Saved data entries
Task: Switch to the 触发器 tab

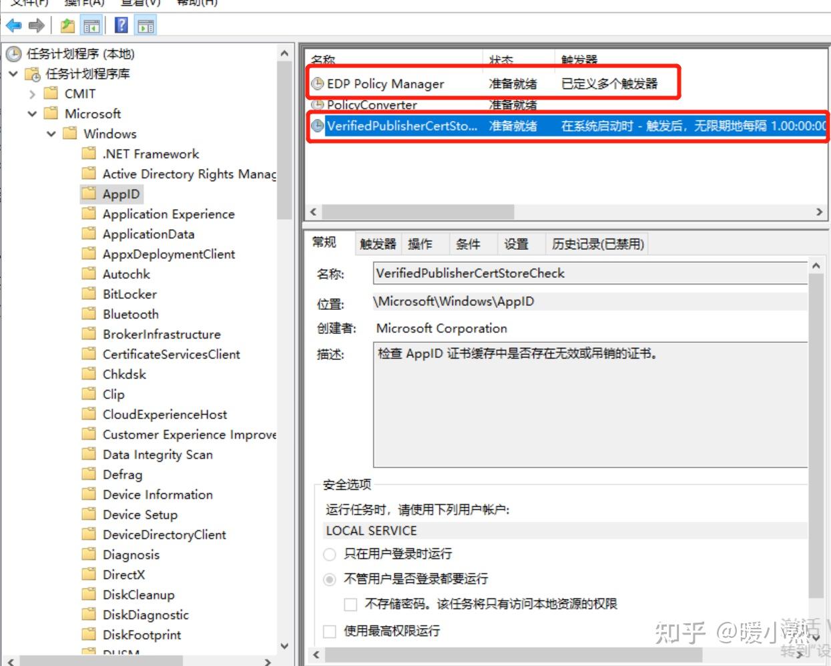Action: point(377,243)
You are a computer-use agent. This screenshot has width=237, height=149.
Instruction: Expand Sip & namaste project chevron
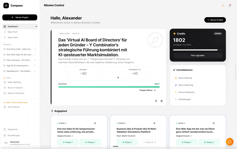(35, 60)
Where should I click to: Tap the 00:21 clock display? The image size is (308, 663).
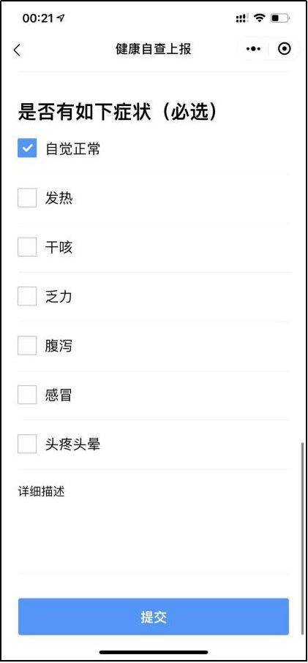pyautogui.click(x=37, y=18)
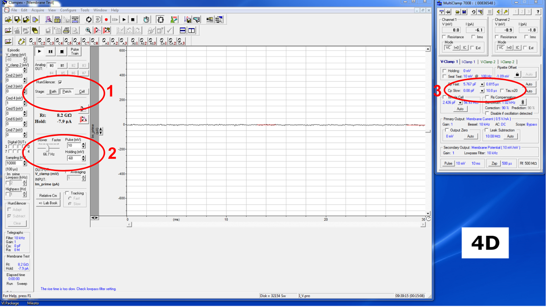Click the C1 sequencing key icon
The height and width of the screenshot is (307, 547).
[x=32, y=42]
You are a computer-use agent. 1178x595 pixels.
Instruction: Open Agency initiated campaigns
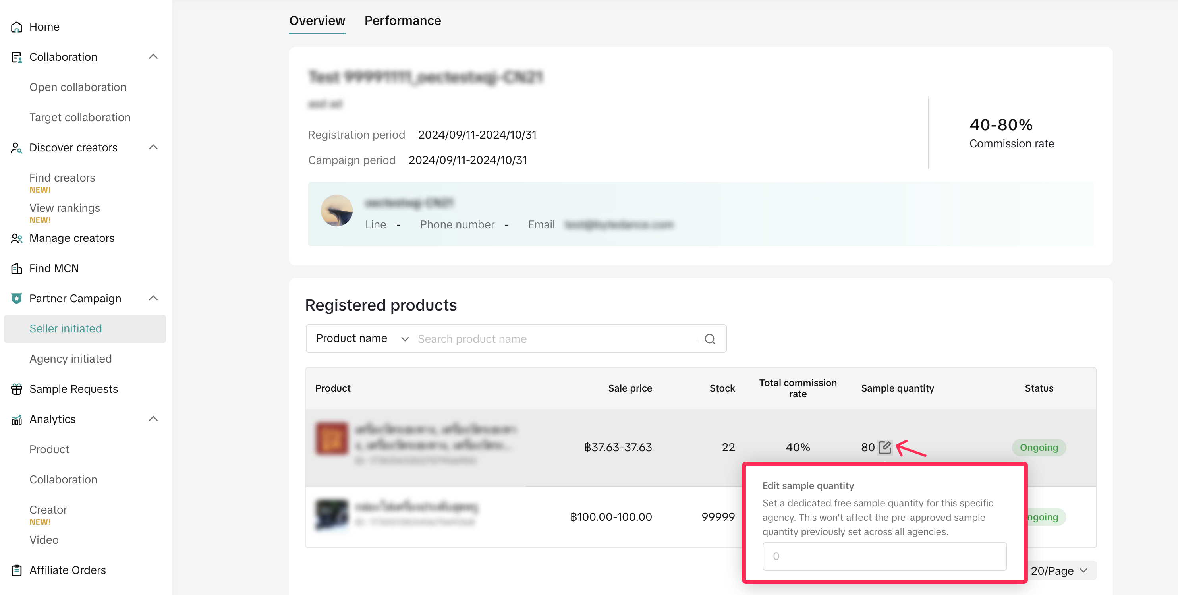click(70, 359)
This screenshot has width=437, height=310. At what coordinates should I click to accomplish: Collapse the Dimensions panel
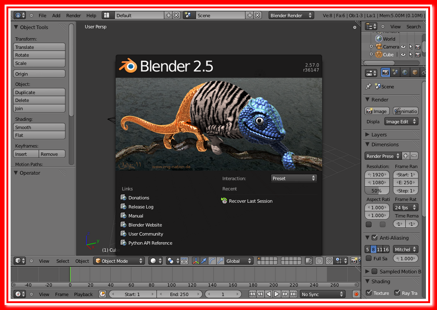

Work order:
Every line from the one containing "Instruction: Open Agency initiated campaigns" through the end of the entries above is to be copied exactly; pictures are to be left out.

Output for this task:
Instruction: Open Agency initiated campaigns
click(70, 359)
This screenshot has width=437, height=310. At what coordinates should I click to accomplish: Collapse the Dimensions panel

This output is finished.